South Rampart gains FDA fast track status for pain treatment

South Rampart Pharma has received the US Food and Drug Administration (FDA) fast track designation for SRP-001 to treat acute pain.

A non-opioid analgesic, SRP-001 stimulates pain-signalling pathways in the periaqueductal grey region of the midbrain without causing toxicities in the liver and kidneys.

The latest development will aid the company in expediting the development of SRP-001 to a regulatory filing.

With the granting of fast track status, the company can hold regular meetings and written communication with the regulator on clinical development and trial design, and seek accelerated approval or priority review from the FDA.

South Rampart Pharma dosed the first subject in a Phase I multiple ascending dose (MAD) clinical trial of SRP-001 in August 2023.

The trial is designed to assess the safety, tolerability and pharmacokinetics/ pharmacodynamics (PK/PD) of oral SRP-001 in healthy subjects.

The primary endpoints of safety and tolerability will be analysed based on adverse events, vitals and electrocardiograms, among other outputs.

The company anticipates concluding the trial in the fourth quarter of 2023.

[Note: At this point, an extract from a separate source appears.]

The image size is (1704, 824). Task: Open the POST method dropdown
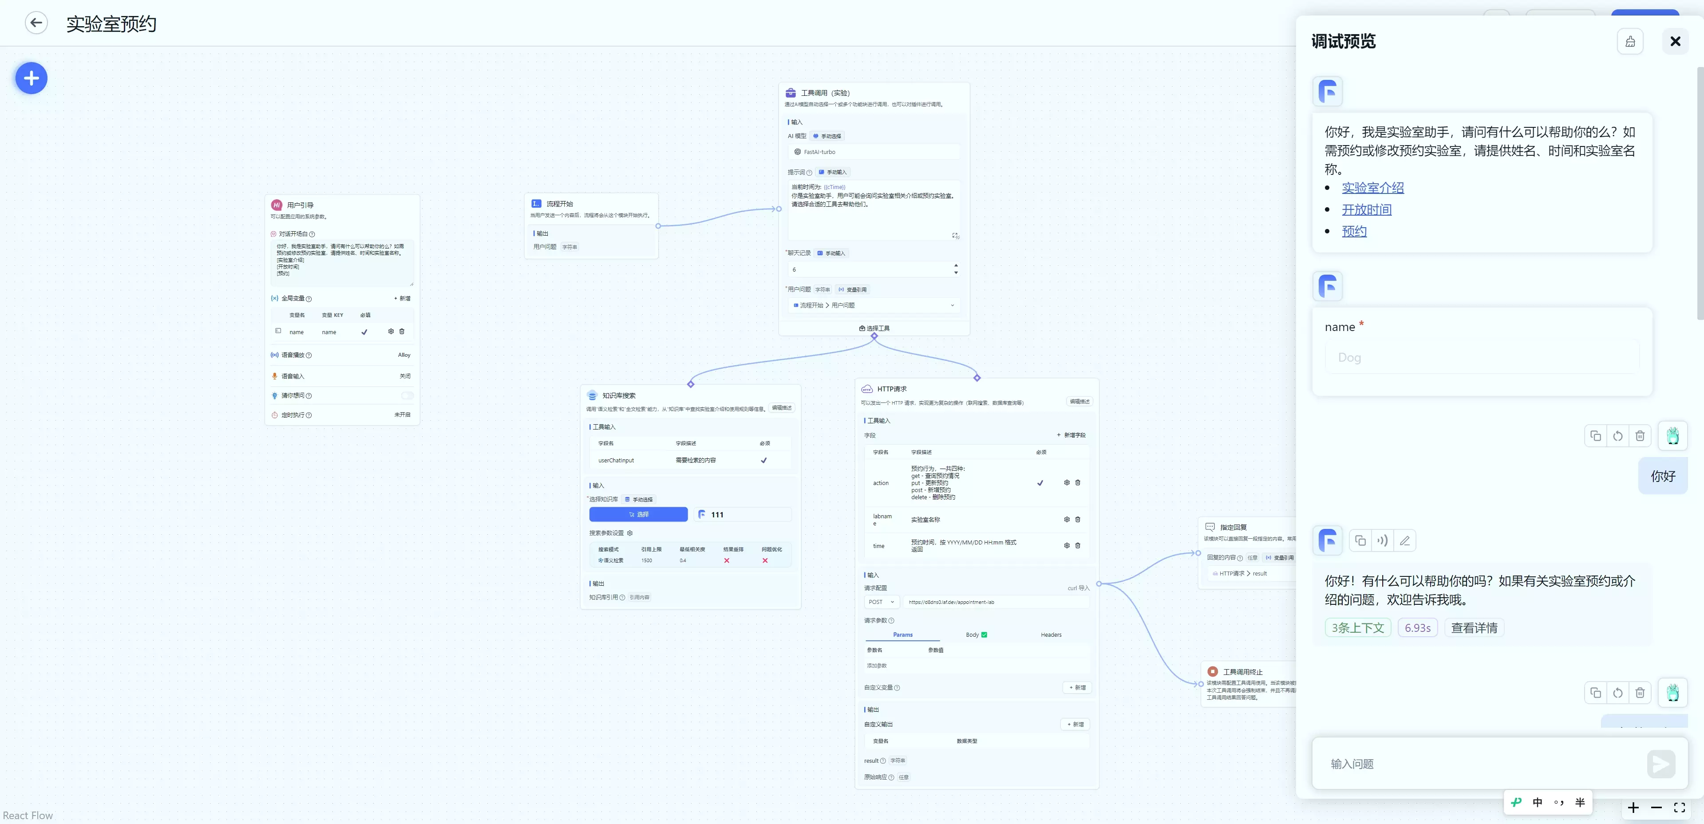coord(881,602)
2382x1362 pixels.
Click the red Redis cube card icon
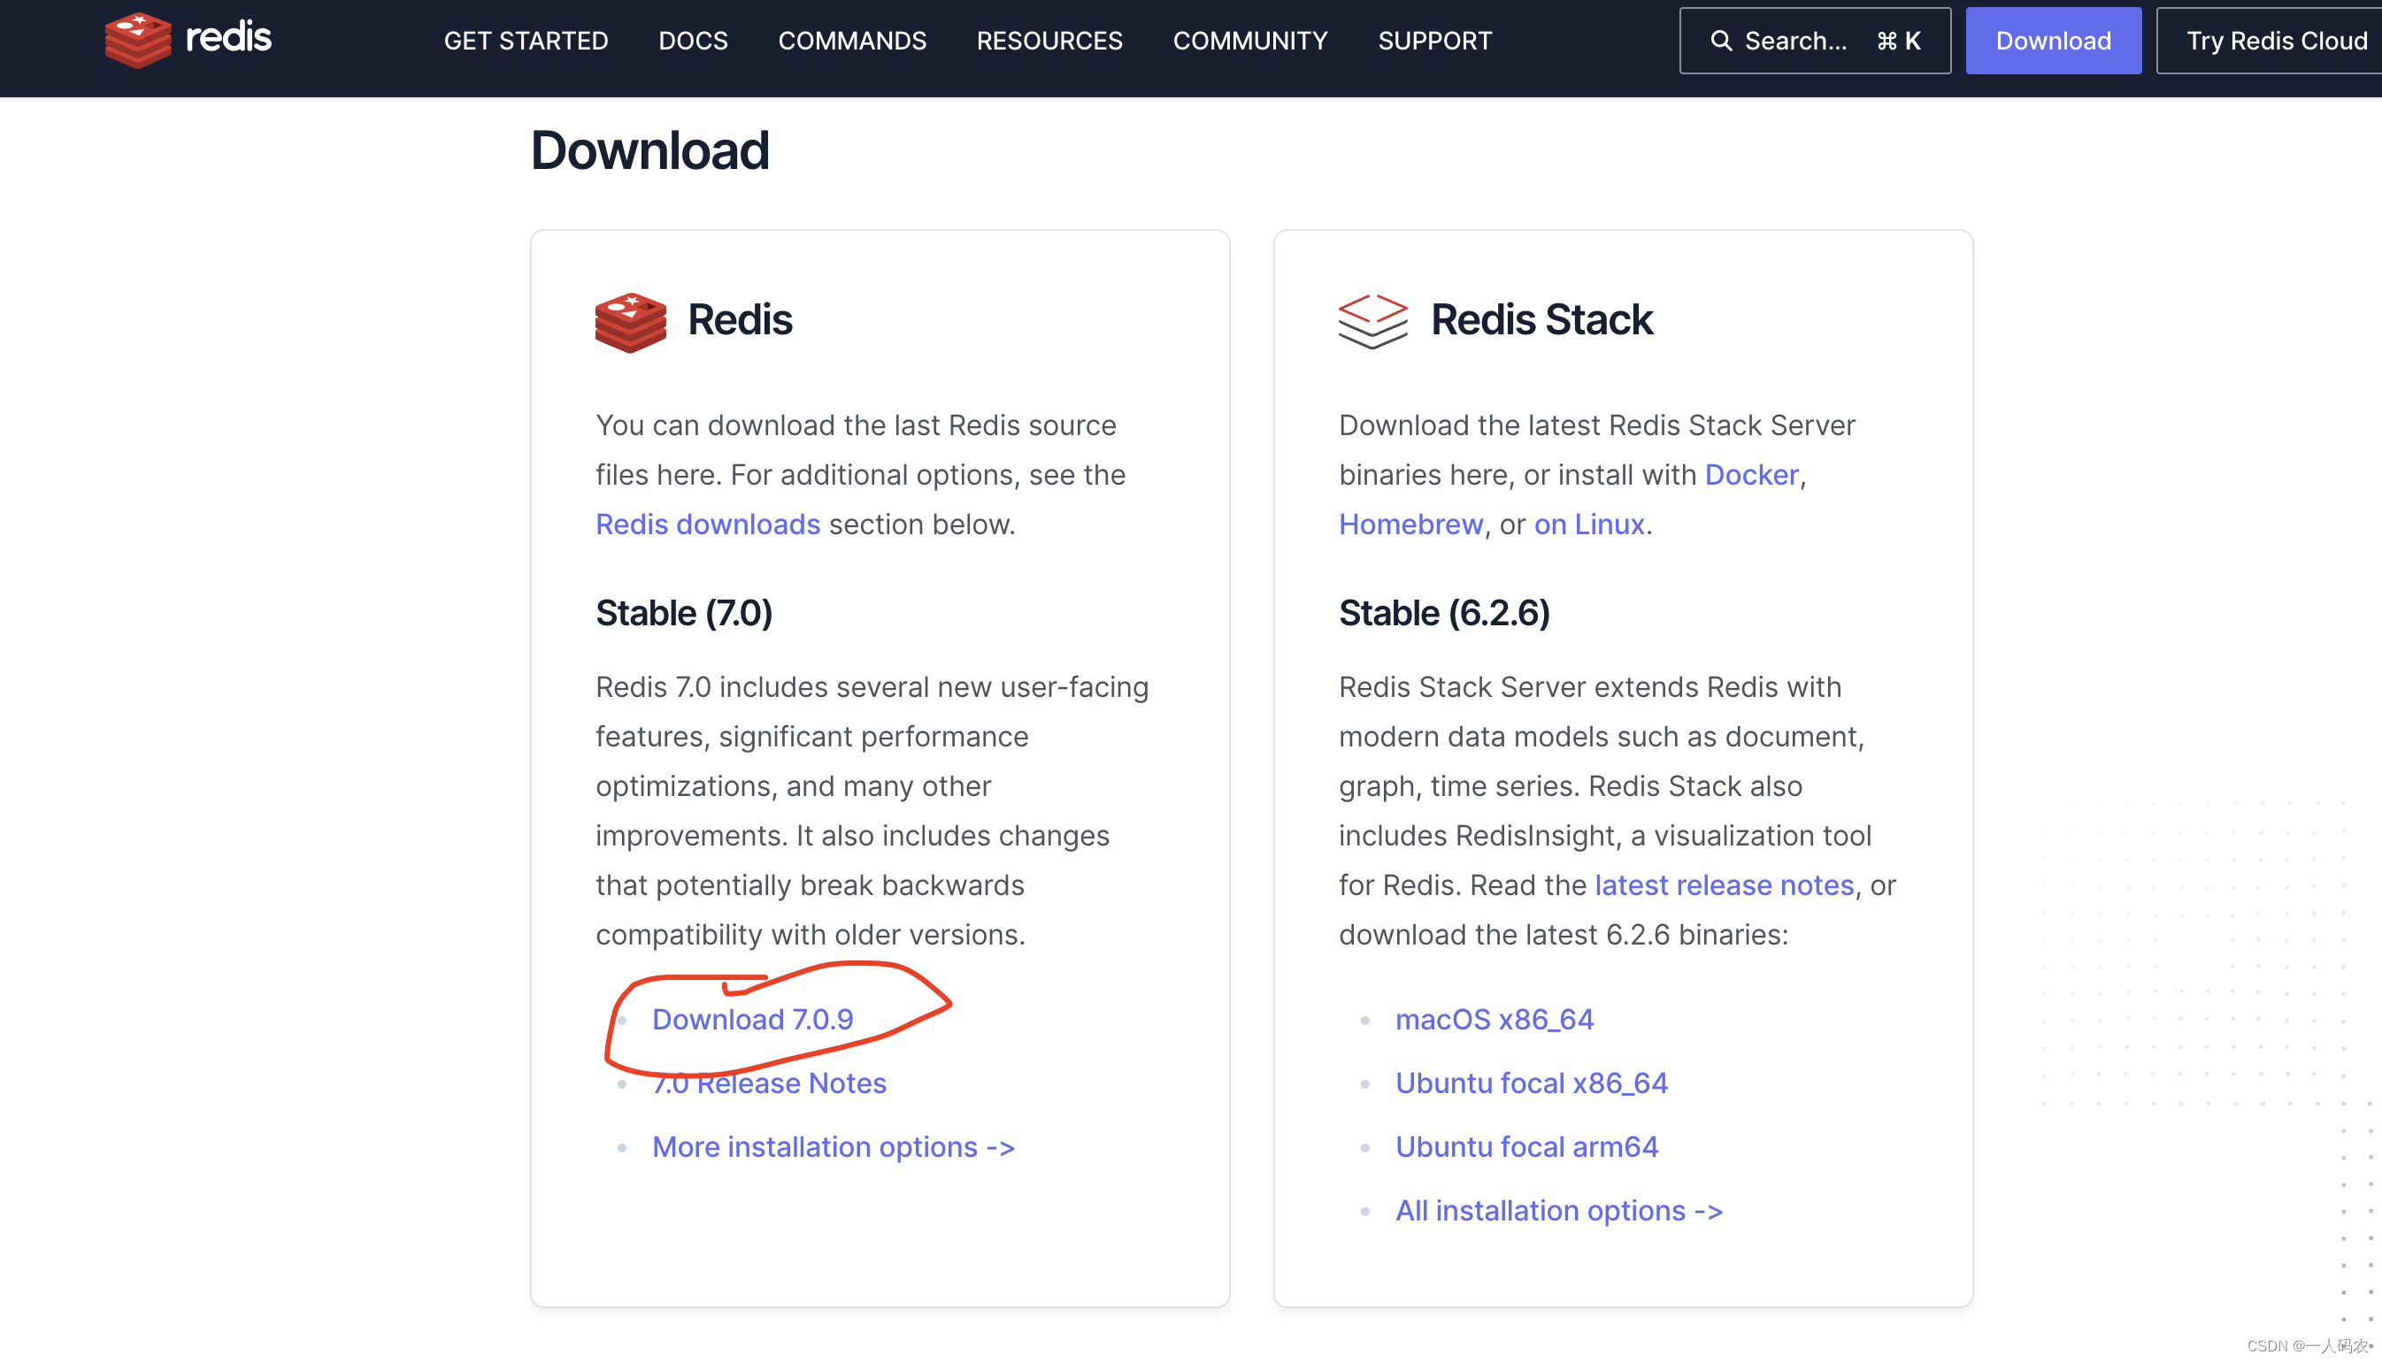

South Rampart Pharma CEO and co-founder Hernan Bazan stated: “Despite the ongoing opioid crisis and limitations of existing pain medications, including acetaminophen as the leading cause of acute liver failure in the US and other parts of the Western world, innovation in the pain space remains surprisingly stagnant.

“The acknowledgment by the FDA of the critical need for innovative medications in acute pain perfectly matches our unwavering commitment to expedite its clinical development and bring this potentially transformative therapy to market as swiftly as possible.”